TASK STATEMENT:
Go through the records below and return each line that has "computer" in it.

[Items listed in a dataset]

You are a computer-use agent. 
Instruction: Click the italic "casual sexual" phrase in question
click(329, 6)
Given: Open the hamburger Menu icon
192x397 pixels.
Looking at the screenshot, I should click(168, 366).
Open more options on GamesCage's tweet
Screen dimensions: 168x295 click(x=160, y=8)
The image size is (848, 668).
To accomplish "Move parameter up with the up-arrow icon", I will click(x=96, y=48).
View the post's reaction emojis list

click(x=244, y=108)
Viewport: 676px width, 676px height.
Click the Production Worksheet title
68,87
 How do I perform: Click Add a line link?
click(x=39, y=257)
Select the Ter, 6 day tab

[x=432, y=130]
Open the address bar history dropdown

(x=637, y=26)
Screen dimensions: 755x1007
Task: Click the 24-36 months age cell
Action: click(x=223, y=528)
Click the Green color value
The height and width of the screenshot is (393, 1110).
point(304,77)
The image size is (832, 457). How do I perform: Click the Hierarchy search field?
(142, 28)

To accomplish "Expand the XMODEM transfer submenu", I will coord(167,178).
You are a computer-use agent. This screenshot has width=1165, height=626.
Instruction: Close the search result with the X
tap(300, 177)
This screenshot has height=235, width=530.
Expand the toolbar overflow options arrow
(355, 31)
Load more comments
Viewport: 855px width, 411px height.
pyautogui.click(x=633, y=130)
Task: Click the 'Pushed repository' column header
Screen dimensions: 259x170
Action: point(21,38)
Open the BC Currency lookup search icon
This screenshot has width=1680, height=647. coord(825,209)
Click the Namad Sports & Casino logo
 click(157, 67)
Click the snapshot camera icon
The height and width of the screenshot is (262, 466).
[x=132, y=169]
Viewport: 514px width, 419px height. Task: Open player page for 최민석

SOLUTION BELOW:
You are a computer-use agent. 
You are a computer-use agent. This screenshot has width=1165, height=626.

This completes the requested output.